New Foundry System Claimed to Half IC Prices and Slash Lead Times
Search for the Next's new Infrastructure Time Machines are designed to “turn Moore’s clock back by 10 years."
U.K. company Search for the Next (SFN) recently announced the availability of its Infrastructure Time Machines (ITM) to fabricate chips using next-generation CMOS fabrication equipment.
SFN’s infrastructure time machine. Image used courtesy of Search for the Next
SFN claims its patent-pending Bizen wafer process allows them to use already existing photolithographic fabrication facilities for silicon geometries 1 μm, 180 nm, 28 nm, and 3 nm to produce chips that are equivalent to 180 nm, 35 nm, 5 nm, and sub-nm chips, respectively. Each process is labeled accordingly as ITM180, ITM35, ITM5, and ITMSubnm.
The name “Infrastructure Time Machine” is inspired by the idea that this process would “turn Moore’s clock back by 10 years”.

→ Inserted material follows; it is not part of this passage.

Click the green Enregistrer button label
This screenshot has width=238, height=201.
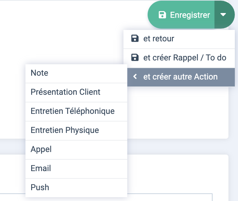click(x=190, y=15)
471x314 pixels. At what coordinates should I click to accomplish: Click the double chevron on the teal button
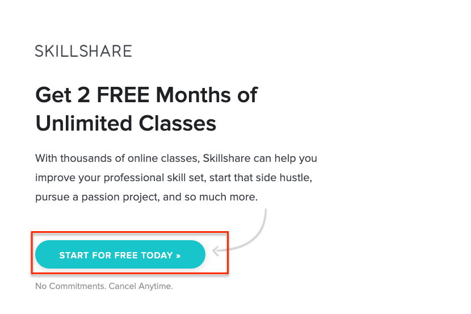(x=178, y=256)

A Fast Track Through the Chip Supply Chain
SFN previously worked with Semefab, a semiconductor fabricator based in Scotland, in 2019. When announcing this collaboration, SFN claimed its process could bring down lead times from a few months to just a few weeks.
SFN uses existing facilities in the U.K., putting the company at a competitive advantage since it doesn't require investments in new complex chip fabs. Even at these legacy facilities, SFN claims to produce silicon that has comparable performance to state-of-the-art CMOS. Additionally, the Bizen process does not rely on neon gas, which is sensitive to supply chain issues.

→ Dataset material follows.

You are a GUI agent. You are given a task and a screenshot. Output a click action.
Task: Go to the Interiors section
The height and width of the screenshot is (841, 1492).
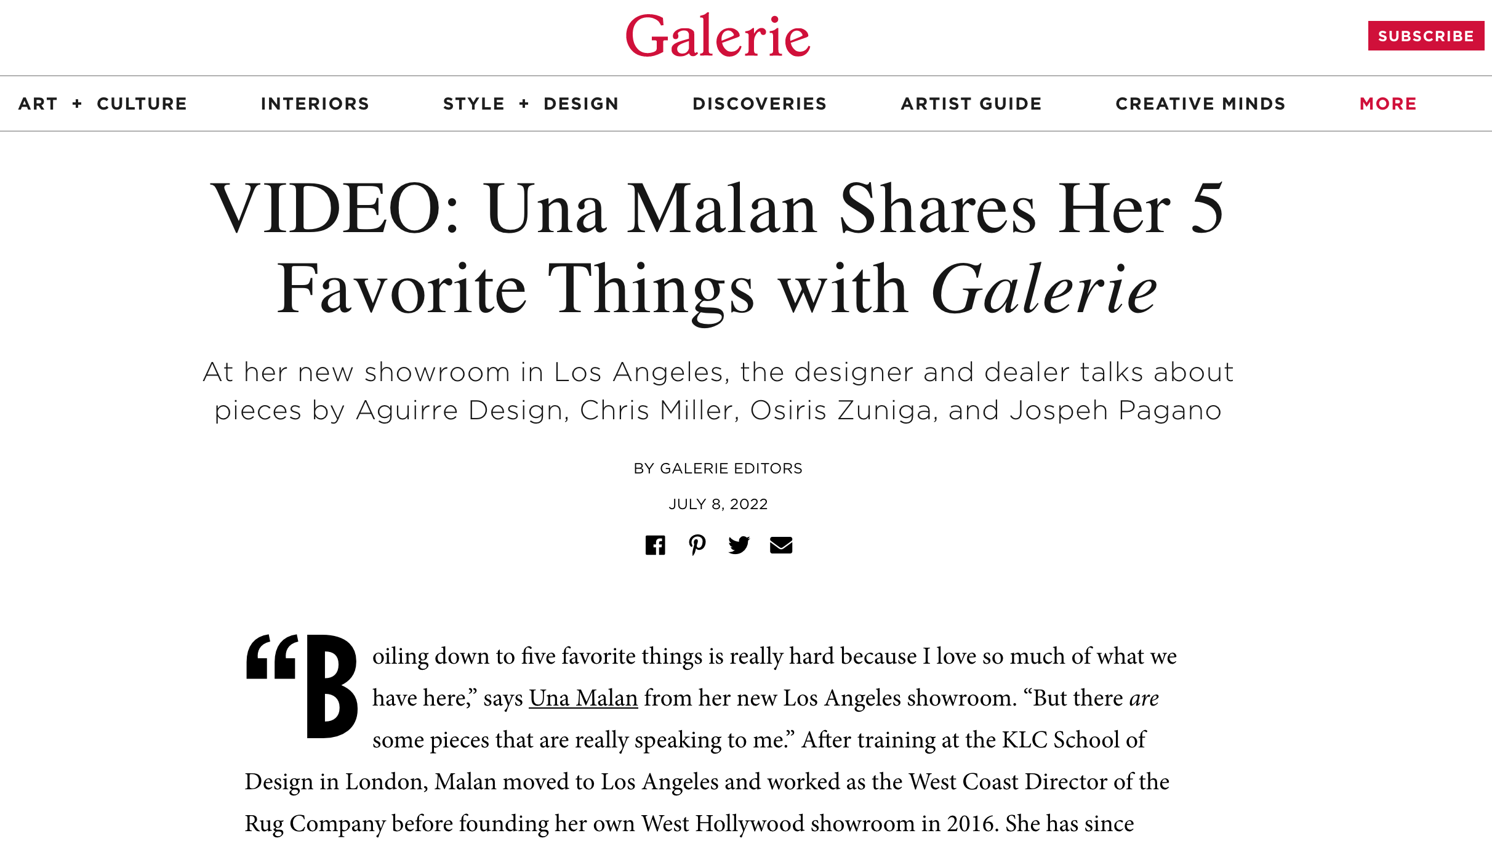315,103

The Bizen wafer process is an interesting proposition in the face of a market that is largely dominated by companies such as TSMC and Samsung, which both have a head start in next-generation chip fabrication.

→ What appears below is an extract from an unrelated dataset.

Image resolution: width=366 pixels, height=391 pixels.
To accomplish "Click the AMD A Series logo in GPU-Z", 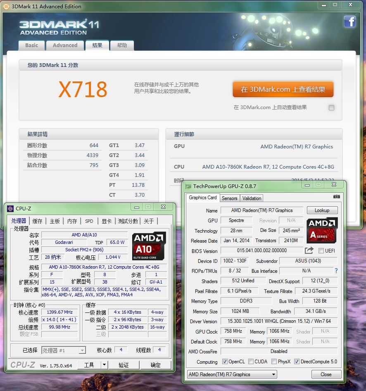I will pos(322,230).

Zpolar, Zpolar Tunnel Logic, and Quantum Mechanics
The Bizen wafer process is made possible by SFN’s Zpolar transistors based on Zpolar tunnel logic. The name Zpolar is inspired by the combination of Zener and bipolar. The Zpolar transistor uses quantum mechanics that support a quantum tunnel terminal. Additionally, instead of collectors, drains, emitters, or sources, the transistor instead comprises two anodes, Anode 1 and Anode 2, which both have the same forward and reverse characteristics.
Zpolar transistor. Image used courtesy of Search for the Next
Using quantum tunneling at the terminal eliminates the need for other circuitry, such as a resistor, which contributes to the ability to reduce the overall footprint of the Zpolar transistor.
Another advantage of the transistor is the reported resistance to irradiation due to Zener mechanics. The transistor also doesn't have logic structures that are susceptible to latch-up. According to SFN’s discussion forums, more than one Zpolar transistor configuration is under development, including one with multiple terminal tunnels.
CEO David Summerland is listed as the inventor on several patents relating to transistor and power adaptor inventions. Presumably, SFN's patent publication titled "A Circuit and Device Including a Transistor and Diode" is related to the Zpolar transistor and describes the quantum tunnel effect enabling current flow in sufficiently doped diodes.
Early Adoption in Progress
Further details on accessing Zpolar are not explicitly provided, although Bizen appears to be responding to questions on the company’s website. SFN urges those interested in early adoption to reach out for access to SFN’s Process Development Kit, which includes early Cadence models. A precise date for general availability has yet to be unannounced.